▸ **EXERCISE REQUIREMENTS**: Transcribe the records word for word, starting at the line containing "Where should I click to: Toggle" and ending at the last line of the records.

▸ **LISTING**:
┄┄┄┄┄┄┄┄┄┄┄┄┄┄┄┄┄┄┄┄
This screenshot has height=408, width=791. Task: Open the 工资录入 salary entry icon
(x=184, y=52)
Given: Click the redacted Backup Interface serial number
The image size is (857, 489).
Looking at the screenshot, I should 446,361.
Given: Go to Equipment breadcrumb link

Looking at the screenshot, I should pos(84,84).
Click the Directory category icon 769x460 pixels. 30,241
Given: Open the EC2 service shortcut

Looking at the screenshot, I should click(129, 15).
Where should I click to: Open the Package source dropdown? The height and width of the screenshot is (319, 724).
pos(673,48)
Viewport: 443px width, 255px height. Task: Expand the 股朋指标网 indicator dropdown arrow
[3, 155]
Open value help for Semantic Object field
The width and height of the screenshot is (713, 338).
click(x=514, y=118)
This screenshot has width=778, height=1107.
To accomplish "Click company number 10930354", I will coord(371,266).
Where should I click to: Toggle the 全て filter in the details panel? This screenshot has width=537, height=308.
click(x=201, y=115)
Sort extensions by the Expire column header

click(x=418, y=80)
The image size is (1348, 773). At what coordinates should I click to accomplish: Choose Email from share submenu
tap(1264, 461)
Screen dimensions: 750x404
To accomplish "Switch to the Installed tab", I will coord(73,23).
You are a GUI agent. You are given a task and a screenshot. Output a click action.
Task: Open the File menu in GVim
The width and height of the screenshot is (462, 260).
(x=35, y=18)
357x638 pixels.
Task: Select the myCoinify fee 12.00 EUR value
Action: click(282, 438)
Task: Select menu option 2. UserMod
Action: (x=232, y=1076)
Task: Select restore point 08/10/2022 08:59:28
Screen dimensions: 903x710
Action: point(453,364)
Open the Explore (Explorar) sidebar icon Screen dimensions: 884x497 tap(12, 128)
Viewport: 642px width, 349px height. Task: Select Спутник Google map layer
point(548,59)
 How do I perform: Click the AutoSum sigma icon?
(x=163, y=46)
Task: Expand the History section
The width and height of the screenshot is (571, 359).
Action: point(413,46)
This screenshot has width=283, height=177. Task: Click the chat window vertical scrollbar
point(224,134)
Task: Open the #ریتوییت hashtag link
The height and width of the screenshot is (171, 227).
┄┄┄┄┄┄┄┄┄┄┄┄┄┄┄┄┄┄┄┄
▸ **WRITTEN ANSWER**:
Where should I click to: Toggle the 全て filter in the details panel? This screenshot has width=537, height=308.
click(x=201, y=115)
Sort extensions by the Expire column header

click(x=418, y=80)
The image size is (1348, 773). At what coordinates should I click to accomplish: Choose Email from share submenu
tap(1264, 461)
Screen dimensions: 750x404
To accomplish "Switch to the Installed tab", I will coord(73,23).
You are a GUI agent. You are given a task and a screenshot. Output a click action.
Task: Open the File menu in GVim
The width and height of the screenshot is (462, 260).
(x=35, y=18)
357x638 pixels.
Task: Select the myCoinify fee 12.00 EUR value
Action: click(282, 438)
Task: Select menu option 2. UserMod
Action: (x=232, y=1076)
Task: Select restore point 08/10/2022 08:59:28
Screen dimensions: 903x710
Action: point(453,364)
Open the Explore (Explorar) sidebar icon Screen dimensions: 884x497 tap(12, 128)
Viewport: 642px width, 349px height. Task: Select Спутник Google map layer
point(548,59)
 How do I perform: Click the AutoSum sigma icon?
(x=163, y=46)
Task: Expand the History section
The width and height of the screenshot is (571, 359).
Action: point(413,46)
This screenshot has width=283, height=177. Task: Click the chat window vertical scrollbar
point(224,134)
Task: Open the #ریتوییت hashtag link
The height and width of the screenshot is (171, 227).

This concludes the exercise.